◆ **Data excerpts**
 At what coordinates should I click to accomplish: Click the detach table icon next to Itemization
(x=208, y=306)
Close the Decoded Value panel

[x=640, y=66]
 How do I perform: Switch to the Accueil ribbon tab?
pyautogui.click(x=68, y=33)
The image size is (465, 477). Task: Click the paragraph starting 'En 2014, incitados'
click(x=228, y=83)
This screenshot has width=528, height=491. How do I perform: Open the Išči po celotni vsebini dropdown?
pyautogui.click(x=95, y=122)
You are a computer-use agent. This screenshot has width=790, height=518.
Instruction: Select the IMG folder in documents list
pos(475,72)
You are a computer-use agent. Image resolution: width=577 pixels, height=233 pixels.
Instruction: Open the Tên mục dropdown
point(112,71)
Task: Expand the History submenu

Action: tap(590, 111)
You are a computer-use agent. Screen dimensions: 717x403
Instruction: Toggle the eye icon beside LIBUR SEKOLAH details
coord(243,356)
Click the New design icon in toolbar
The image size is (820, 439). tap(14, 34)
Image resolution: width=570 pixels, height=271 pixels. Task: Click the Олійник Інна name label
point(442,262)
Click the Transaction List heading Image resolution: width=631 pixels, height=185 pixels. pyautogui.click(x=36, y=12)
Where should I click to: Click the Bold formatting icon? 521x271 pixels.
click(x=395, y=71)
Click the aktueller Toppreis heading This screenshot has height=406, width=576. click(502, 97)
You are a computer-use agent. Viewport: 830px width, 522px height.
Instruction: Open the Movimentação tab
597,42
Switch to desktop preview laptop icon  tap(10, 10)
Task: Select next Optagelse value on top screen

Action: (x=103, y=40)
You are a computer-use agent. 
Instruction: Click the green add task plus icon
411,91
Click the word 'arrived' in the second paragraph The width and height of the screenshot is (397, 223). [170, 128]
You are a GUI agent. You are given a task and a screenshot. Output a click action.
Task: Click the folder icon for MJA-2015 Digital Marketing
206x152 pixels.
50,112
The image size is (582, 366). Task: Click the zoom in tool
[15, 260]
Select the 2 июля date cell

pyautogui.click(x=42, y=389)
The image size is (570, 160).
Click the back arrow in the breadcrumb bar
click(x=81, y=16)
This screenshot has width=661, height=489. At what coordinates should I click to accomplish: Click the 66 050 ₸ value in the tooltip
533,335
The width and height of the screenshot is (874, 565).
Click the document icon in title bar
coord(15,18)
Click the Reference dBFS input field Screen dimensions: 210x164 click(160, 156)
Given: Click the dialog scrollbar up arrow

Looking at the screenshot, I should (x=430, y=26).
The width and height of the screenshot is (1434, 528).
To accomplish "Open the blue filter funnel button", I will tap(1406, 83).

◆ **WHAT TO WORK ON**
All records shown above are to be repeated exactly.

◆ **RESULT FOR THIS TASK**
 At what coordinates should I click to accomplish: Click the detach table icon next to Itemization
(x=208, y=306)
Close the Decoded Value panel

[x=640, y=66]
 How do I perform: Switch to the Accueil ribbon tab?
pyautogui.click(x=68, y=33)
The image size is (465, 477). Task: Click the paragraph starting 'En 2014, incitados'
click(x=228, y=83)
This screenshot has width=528, height=491. How do I perform: Open the Išči po celotni vsebini dropdown?
pyautogui.click(x=95, y=122)
You are a computer-use agent. This screenshot has width=790, height=518.
Instruction: Select the IMG folder in documents list
pos(475,72)
You are a computer-use agent. Image resolution: width=577 pixels, height=233 pixels.
Instruction: Open the Tên mục dropdown
point(112,71)
Task: Expand the History submenu

Action: tap(590, 111)
You are a computer-use agent. Screen dimensions: 717x403
Instruction: Toggle the eye icon beside LIBUR SEKOLAH details
coord(243,356)
Click the New design icon in toolbar
The image size is (820, 439). tap(14, 34)
Image resolution: width=570 pixels, height=271 pixels. Task: Click the Олійник Інна name label
point(442,262)
Click the Transaction List heading Image resolution: width=631 pixels, height=185 pixels. pyautogui.click(x=36, y=12)
Where should I click to: Click the Bold formatting icon? 521x271 pixels.
click(x=395, y=71)
Click the aktueller Toppreis heading This screenshot has height=406, width=576. click(502, 97)
You are a computer-use agent. Viewport: 830px width, 522px height.
Instruction: Open the Movimentação tab
597,42
Switch to desktop preview laptop icon  tap(10, 10)
Task: Select next Optagelse value on top screen

Action: (x=103, y=40)
You are a computer-use agent. 
Instruction: Click the green add task plus icon
411,91
Click the word 'arrived' in the second paragraph The width and height of the screenshot is (397, 223). [170, 128]
You are a GUI agent. You are given a task and a screenshot. Output a click action.
Task: Click the folder icon for MJA-2015 Digital Marketing
206x152 pixels.
50,112
The image size is (582, 366). Task: Click the zoom in tool
[15, 260]
Select the 2 июля date cell

pyautogui.click(x=42, y=389)
The image size is (570, 160).
Click the back arrow in the breadcrumb bar
click(x=81, y=16)
This screenshot has width=661, height=489. At what coordinates should I click to accomplish: Click the 66 050 ₸ value in the tooltip
533,335
The width and height of the screenshot is (874, 565).
Click the document icon in title bar
coord(15,18)
Click the Reference dBFS input field Screen dimensions: 210x164 click(160, 156)
Given: Click the dialog scrollbar up arrow

Looking at the screenshot, I should (x=430, y=26).
The width and height of the screenshot is (1434, 528).
To accomplish "Open the blue filter funnel button", I will tap(1406, 83).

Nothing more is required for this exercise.